The present invention relates to caging systems for laboratory animal care and more particularly to a cage and system which has controlled ventilation, waste containment and does not require bedding.
Most all existing ventilated rodent cage systems are made with plastic solid-bottom cages. Clear cages are used so it is possible to inspect the condition of the inside of the cage without disturbing the animals. The cage ensemble generally consists of a metal wire bar lid containing a feed hopper and water bottle capabilities and a plastic top that holds a piece of filter media. The wire bar lid is convenient to use because feed and water bottles in a cage can be moved to a clean cage in one motion. The cages are contained in a rack that holds a plurality of cages either single or double sided. An automatic water system introduces water into the cage for the rodent using lixits or water valves located either outside or inside the cage. It must be monitored for proper water pressure and must be flushed periodically. Problems of leakage, high intracage humidity levels and cage flooding are associated with automatic watering systems. A plenum, either a separate duct system or made up of components of the rack (i.e. the shelves or the tubing uprights), supply the cage with filtered air through a cage mounted air supply diffuser. The front of the cage, perimeter of the cage lid and the cage body (where the leakage occurs) is open to the environment of the animal room. The air flow is either transversely across the cage or from an inlet in the side or top of the cage to an outlet in the junction of the top and body or top of the cage. A removable bottom portion for animal waste has been disclosed but air flow through the waste tray has not been reported.

THE EXERCISE - Reproduce the entire caging text word for word. Work only from the caging text above.

DATA SECTION -
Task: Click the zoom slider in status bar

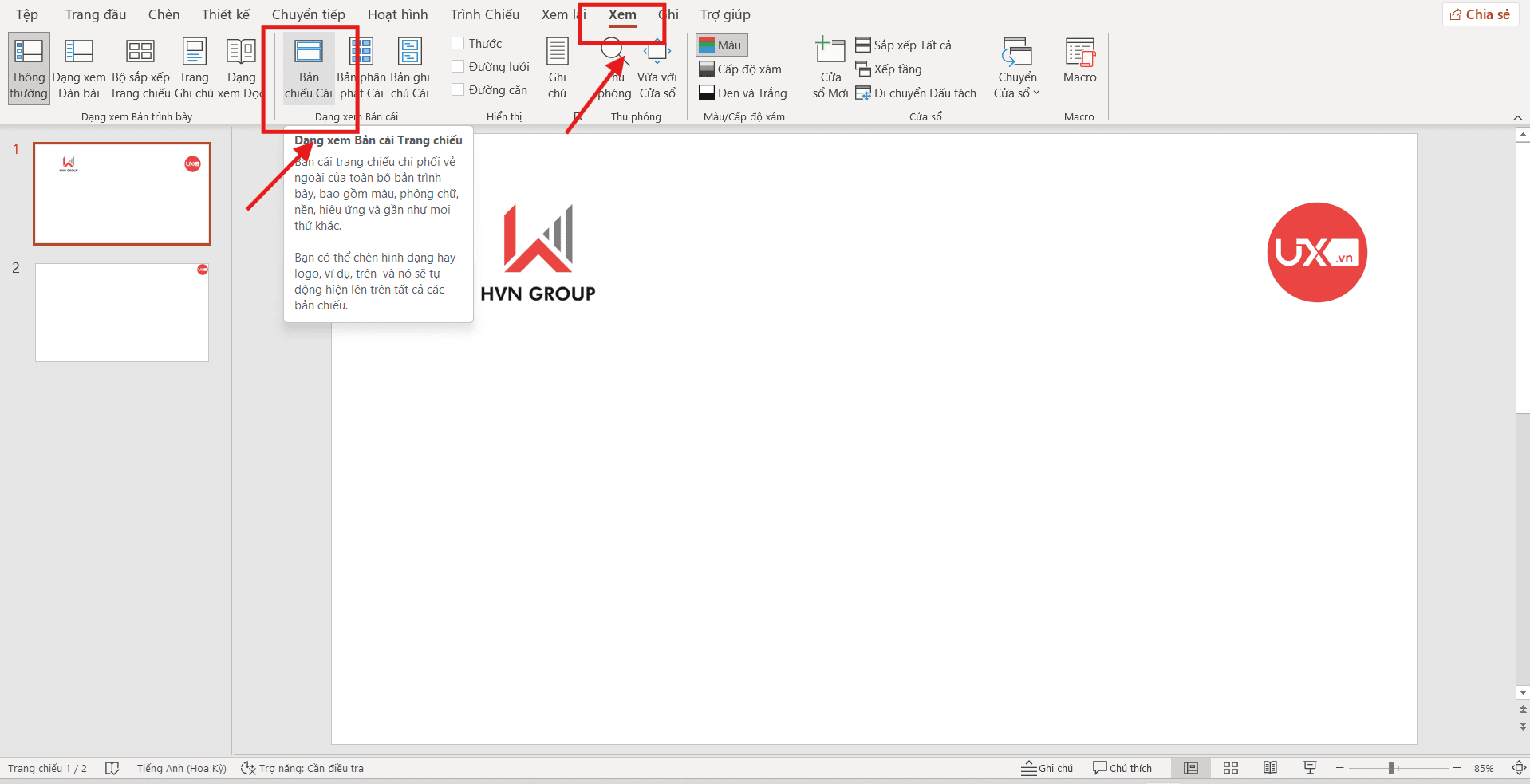Action: [x=1390, y=768]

RESULT BELOW -
The present invention relates to caging systems for laboratory animal care and more particularly to a cage and system which has controlled ventilation, waste containment and does not require bedding.
Most all existing ventilated rodent cage systems are made with plastic solid-bottom cages. Clear cages are used so it is possible to inspect the condition of the inside of the cage without disturbing the animals. The cage ensemble generally consists of a metal wire bar lid containing a feed hopper and water bottle capabilities and a plastic top that holds a piece of filter media. The wire bar lid is convenient to use because feed and water bottles in a cage can be moved to a clean cage in one motion. The cages are contained in a rack that holds a plurality of cages either single or double sided. An automatic water system introduces water into the cage for the rodent using lixits or water valves located either outside or inside the cage. It must be monitored for proper water pressure and must be flushed periodically. Problems of leakage, high intracage humidity levels and cage flooding are associated with automatic watering systems. A plenum, either a separate duct system or made up of components of the rack (i.e. the shelves or the tubing uprights), supply the cage with filtered air through a cage mounted air supply diffuser. The front of the cage, perimeter of the cage lid and the cage body (where the leakage occurs) is open to the environment of the animal room. The air flow is either transversely across the cage or from an inlet in the side or top of the cage to an outlet in the junction of the top and body or top of the cage. A removable bottom portion for animal waste has been disclosed but air flow through the waste tray has not been reported.